Gegen eine schöne Massage meiner Frau habe ich auch nichts einzuwenden.
Auch beim lesen (im Internet) kann ich gut entspannen, ich darf nur Abends nicht zu lange am PC sitzen. Da es sonst den gegenteiligen Effekt bei mir hat.
Zocken zu später Stunde wühlt mich eher auf.
Am Meer kann ich  immer gut entspannen.
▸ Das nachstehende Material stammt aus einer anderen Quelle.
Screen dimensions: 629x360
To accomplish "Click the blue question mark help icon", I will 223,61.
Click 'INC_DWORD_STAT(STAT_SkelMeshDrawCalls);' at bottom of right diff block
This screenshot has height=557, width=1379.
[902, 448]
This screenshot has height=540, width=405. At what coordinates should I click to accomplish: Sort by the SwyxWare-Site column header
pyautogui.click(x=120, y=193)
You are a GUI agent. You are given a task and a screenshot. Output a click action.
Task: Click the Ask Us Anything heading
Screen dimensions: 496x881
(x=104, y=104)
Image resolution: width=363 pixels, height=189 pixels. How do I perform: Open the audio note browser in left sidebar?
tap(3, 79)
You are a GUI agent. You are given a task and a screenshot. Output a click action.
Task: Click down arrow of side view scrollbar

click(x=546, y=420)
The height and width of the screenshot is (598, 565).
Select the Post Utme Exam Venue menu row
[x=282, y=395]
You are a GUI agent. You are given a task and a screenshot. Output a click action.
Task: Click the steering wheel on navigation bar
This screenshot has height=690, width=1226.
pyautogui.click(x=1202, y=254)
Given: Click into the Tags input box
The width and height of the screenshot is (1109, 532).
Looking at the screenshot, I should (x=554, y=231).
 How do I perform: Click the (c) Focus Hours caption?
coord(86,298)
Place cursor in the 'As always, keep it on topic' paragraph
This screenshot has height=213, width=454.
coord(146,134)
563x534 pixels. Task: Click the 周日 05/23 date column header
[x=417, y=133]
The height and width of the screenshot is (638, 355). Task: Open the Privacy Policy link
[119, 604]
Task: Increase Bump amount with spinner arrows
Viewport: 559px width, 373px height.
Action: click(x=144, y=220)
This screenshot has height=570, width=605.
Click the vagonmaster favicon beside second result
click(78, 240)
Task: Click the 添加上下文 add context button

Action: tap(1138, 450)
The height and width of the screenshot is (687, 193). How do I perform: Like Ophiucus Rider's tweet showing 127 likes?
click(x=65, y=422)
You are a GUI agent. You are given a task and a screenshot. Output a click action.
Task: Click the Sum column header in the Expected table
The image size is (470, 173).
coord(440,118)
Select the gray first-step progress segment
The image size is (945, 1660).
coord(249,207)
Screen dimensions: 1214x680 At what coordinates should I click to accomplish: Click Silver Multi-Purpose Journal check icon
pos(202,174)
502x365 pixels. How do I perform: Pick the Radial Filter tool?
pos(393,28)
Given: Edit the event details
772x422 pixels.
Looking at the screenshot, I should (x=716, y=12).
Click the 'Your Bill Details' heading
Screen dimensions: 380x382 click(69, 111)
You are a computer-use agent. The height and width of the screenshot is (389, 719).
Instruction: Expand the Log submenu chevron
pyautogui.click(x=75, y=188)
Das rauschen der Wellen und generell Wassergeräusche helfen dabei ganz gut. 
Manche trinken auch ein Bierchen oder ein Glas Wein zur Entspannung.
Oder machen Yoga oder andere Meditationen. 

Was sind eure Rituale um abzuschalten?


----------



## H3rr7w3rg (10. Dezember 2019)

*AW: Wie könnt ihr am besten entspannen?*

Mit meinen Hunden im Bett liegen und ggf. einen Podcast hören


----------



## JoM79 (10. Dezember 2019)

*AW: Wie könnt ihr am besten entspannen?*

Ins Bett gehen und schlafen.


----------



## Icedaft (10. Dezember 2019)

*AW: Wie könnt ihr am besten entspannen?*

Das entspannt am Besten...



			Dieser Inhalt steht nur eingeloggten Mitgliedern zur Verfügung.


----------



## Gelöschtes Mitglied 164118 (10. Dezember 2019)

*AW: Wie könnt ihr am besten entspannen?*

Am besten geht es auf dem Porzellan.
Da kann man den Mist des ganzen Tages einfach fallen lassen.


----------



## HenneHuhn (11. Dezember 2019)

*AW: Wie könnt ihr am besten entspannen?*

Schwierig. Arbeit nehme ich zwar höchstens mental mit nach Hause, aber sonstiges Engagement beschäftigt mich dann doch nach Feierabend und am Wochenende öfters. Am besten ist dann doch der (eher seltene) Sonntag Nachmittag mit einem Stück Kuchen und einer Kanne Tee auf der Couch.


----------



## Singlecoreplayer2500+ (11. Dezember 2019)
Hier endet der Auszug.